[BEGIN EXERCISE DATA]
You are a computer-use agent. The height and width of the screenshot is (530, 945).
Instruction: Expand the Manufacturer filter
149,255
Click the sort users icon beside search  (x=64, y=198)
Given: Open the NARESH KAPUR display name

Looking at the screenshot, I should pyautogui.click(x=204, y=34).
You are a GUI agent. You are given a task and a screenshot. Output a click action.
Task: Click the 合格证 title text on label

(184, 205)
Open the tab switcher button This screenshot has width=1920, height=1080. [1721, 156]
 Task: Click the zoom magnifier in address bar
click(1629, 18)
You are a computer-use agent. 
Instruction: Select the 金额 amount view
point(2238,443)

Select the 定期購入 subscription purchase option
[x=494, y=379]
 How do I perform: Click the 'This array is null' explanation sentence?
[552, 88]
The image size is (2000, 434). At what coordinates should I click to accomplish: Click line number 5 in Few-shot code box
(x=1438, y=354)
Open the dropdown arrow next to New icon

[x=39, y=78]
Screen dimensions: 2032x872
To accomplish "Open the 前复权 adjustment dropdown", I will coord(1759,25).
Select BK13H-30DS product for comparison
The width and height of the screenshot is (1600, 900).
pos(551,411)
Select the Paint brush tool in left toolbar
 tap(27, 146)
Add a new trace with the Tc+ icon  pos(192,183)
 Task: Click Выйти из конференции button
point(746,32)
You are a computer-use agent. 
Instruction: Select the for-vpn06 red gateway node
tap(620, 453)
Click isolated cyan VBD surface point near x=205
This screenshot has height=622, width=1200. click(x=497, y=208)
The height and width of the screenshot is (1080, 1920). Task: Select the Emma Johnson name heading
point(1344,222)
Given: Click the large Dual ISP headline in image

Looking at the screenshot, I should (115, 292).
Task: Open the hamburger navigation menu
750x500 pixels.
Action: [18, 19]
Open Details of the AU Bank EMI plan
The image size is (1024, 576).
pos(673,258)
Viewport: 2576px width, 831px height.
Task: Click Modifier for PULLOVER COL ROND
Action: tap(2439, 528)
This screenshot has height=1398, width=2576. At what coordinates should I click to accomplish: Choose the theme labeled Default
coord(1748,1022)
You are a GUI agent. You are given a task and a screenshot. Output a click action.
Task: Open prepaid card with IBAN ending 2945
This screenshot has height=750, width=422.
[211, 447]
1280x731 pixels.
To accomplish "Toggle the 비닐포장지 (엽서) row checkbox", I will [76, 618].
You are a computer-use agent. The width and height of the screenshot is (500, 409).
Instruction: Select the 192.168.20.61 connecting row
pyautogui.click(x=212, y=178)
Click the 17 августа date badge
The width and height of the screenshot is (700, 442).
[END EXERCISE DATA]
→ WHAT IS BEING ASKED: Echo the records from the line with "How do I perform: Click" up to and including the line with "pos(551,411)".

→ ANSWER:
 How do I perform: Click the 'This array is null' explanation sentence?
[552, 88]
The image size is (2000, 434). At what coordinates should I click to accomplish: Click line number 5 in Few-shot code box
(x=1438, y=354)
Open the dropdown arrow next to New icon

[x=39, y=78]
Screen dimensions: 2032x872
To accomplish "Open the 前复权 adjustment dropdown", I will coord(1759,25).
Select BK13H-30DS product for comparison
The width and height of the screenshot is (1600, 900).
pos(551,411)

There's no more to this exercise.